Sins of the Bees
Page 23
CHAPTER THIRTY-TWO
* * *
Your fingers are five and ten, your toes are ten and five; twenty nails and nailbeds; teeth: twenty-eight, like appendage knuckles of the hands and feet; the big joints: twelve; ribs: twenty-four; and all the two-by-twos: eyes, eyebrows, cheeks, nostrils, ears, shoulders, clavicles, breasts, elbows, wrists, hands, hips, knees, ankles, heels, arches, balls of feet. Your spine, thirty-three. Your skull, twenty-two. Your hands, twenty-seven. Your feet, twenty-six. Your legs, thirty. Two hundred and six bones. You are mine body, mine self, mine skeleton, and mine flesh. Bone of my bone, blood of my blood, skin of my skin, flesh of my flesh. You are mine, and I am yours. You are me, and I am you. We are thee we are me we are you we are I we are bones and flesh and spirit and life and death.
CHAPTER THIRTY-THREE
JULY 2001
Silva spent the next days in a haze, doing nothing but the stumbling motions of living: sleeping, getting dressed, trying to eat and then pushing the food away, her stomach rejecting everything she put in it. A place deep in her abdomen pulsed like a smashed hand, and she wondered how much damage a body could sustain before it was broken beyond repair.
One evening, she took Juniper to the river to cool down and clambered onto a boulder above the water. She sat, her eyes unfocused, startled by the strange luminescence of the moment: cool pebbles pressed into palms, dust motes dancing in light, inches of surface water rendered clear, her hands clutching the boulder’s bulk in anchoring entreaty as the mountains redeemed themselves, the river turning into the sea, rivulets of sand and rock baked hard as earthenware, ribbed like roots leading down to the Straights. In her mind, she slipped and fell, washboarding down, funneled into the cold, cobalt water.

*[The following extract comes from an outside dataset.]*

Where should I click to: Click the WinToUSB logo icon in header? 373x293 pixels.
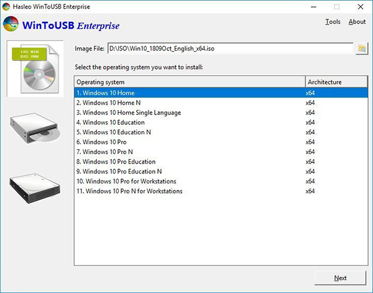[10, 25]
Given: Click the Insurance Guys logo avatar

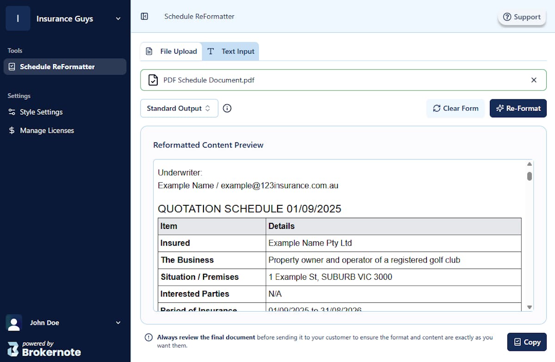Looking at the screenshot, I should (x=18, y=18).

The river swirling below her, she tried to press back her own rising emotion. She wanted to raise her fists, cry out, Why did you leave me? But she knew there would be only silence in reply, everyone gone now but her. Everything some version of lost—a darkness that stretched all the way though the layers of grieving.
She’d kept Isabelle’s paintings boxed up, but the girls were always there, beseeching her, calling for recognition. The girls, Faith, Isabelle. How had she thought it was going to end—taking herself to Almost Paradise? She had already seen too much, been through too much, to believe there was any way for any of them to escape the life they’d been born into. Isabelle hadn’t been able to save them or herself either. How could Silva hope for any different outcome?
Gnats swarmed in the dusk, bats swooping in for the kill, darkness pooling and shifting in the shape of people no longer there.
And perhaps it really was that simple—things just ending up this way. Her mother gone, Eamon gone, Isabelle gone, the baby gone. Acts of happenstance. Silva’s life a seed blown by the wind, ending up wherever and however the breeze dropped her, when all she’d ever wanted was to set roots that resisted the forces intent on shaping her into something else. This terrain she’d tread into, everything some version of trespass.
* * *
Mack came for her midweek, before the sun was up, boating her downriver the way she’d come only a few months ago, the trip down twice as fast as the trip up, no rushing currents to force their way through, carried along by the water’s flow like just another piece of flotsam.
Nick was at the landing waiting for them when they docked, the hills shifting in shadow underneath a bright patchwork of clouds. He told Mack they’d be no more than a couple of hours; then, all pertinacious energy, he turned to Silva and asked, “You ready for this?” smiling as if they were about to embark on some wild adventure. And in a way, she supposed they were. Nothing now but this.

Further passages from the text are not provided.